SET TASK →
Rewrite every line of the records below, requests included, adding 12 to each x and y coordinate in the answers. Leave the pictures out.

——

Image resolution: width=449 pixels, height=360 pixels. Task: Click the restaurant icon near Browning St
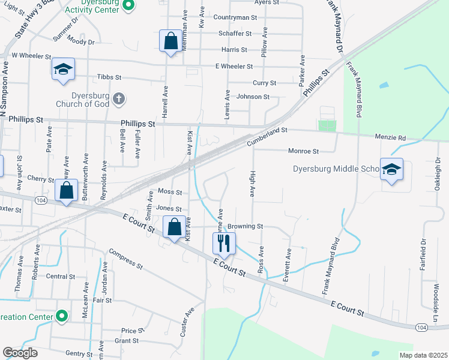pyautogui.click(x=224, y=243)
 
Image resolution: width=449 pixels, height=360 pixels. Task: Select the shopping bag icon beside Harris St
pyautogui.click(x=171, y=41)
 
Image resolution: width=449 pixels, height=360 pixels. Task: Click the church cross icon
pyautogui.click(x=119, y=97)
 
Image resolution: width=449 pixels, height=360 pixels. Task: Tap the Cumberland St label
pyautogui.click(x=268, y=137)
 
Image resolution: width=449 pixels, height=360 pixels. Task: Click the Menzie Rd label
pyautogui.click(x=391, y=138)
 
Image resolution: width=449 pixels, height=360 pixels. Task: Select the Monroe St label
pyautogui.click(x=303, y=151)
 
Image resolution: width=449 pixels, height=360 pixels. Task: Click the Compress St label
pyautogui.click(x=125, y=257)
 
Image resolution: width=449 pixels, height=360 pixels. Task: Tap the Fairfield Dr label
pyautogui.click(x=423, y=254)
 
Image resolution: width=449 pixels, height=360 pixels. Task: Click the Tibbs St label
pyautogui.click(x=109, y=77)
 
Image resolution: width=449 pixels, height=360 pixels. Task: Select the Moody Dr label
pyautogui.click(x=81, y=41)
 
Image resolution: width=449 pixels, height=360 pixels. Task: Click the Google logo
pyautogui.click(x=20, y=353)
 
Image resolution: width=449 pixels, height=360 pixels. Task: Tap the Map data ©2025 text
pyautogui.click(x=423, y=355)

——

TASK SOLUTION →
Image resolution: width=449 pixels, height=360 pixels. Task: Click the restaurant icon near Browning St
pyautogui.click(x=236, y=255)
 
Image resolution: width=449 pixels, height=360 pixels. Task: Select the shopping bag icon beside Harris St
pyautogui.click(x=183, y=53)
 
Image resolution: width=449 pixels, height=360 pixels. Task: Click the church cross icon
pyautogui.click(x=131, y=109)
 
Image resolution: width=449 pixels, height=360 pixels. Task: Tap the Cumberland St label
pyautogui.click(x=280, y=149)
 
Image resolution: width=449 pixels, height=360 pixels. Task: Click the Menzie Rd label
pyautogui.click(x=403, y=150)
 
Image resolution: width=449 pixels, height=360 pixels. Task: Select the Monroe St label
pyautogui.click(x=315, y=163)
 
Image resolution: width=449 pixels, height=360 pixels. Task: Click the Compress St label
pyautogui.click(x=137, y=269)
 
Image resolution: width=449 pixels, height=360 pixels. Task: Tap the Fairfield Dr label
pyautogui.click(x=435, y=266)
 
Image resolution: width=449 pixels, height=360 pixels. Task: Click the Tibbs St label
pyautogui.click(x=121, y=89)
 
Image resolution: width=449 pixels, height=360 pixels. Task: Select the Moody Dr label
pyautogui.click(x=93, y=53)
 
Image resolution: width=449 pixels, height=360 pixels. Task: Click the Google logo
pyautogui.click(x=32, y=365)
 
Image resolution: width=449 pixels, height=360 pixels. Task: Tap the Map data ©2025 text
pyautogui.click(x=435, y=367)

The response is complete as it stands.